*Activity*
Give the number of lines in the data that hold the string "Link". Nothing else is needed.

*Data entries*
⟨
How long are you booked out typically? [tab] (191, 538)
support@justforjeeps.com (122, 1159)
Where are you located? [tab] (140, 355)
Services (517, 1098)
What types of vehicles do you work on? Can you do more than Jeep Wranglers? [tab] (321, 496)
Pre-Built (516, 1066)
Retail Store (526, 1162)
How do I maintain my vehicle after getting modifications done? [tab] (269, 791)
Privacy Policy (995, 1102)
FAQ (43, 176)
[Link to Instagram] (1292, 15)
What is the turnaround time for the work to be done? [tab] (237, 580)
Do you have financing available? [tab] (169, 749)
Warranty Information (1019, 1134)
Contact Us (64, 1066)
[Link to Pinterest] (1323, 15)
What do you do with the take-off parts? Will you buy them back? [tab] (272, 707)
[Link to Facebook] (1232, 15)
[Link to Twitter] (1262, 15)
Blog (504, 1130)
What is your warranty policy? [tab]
⟩
*Reply to the exercise*
4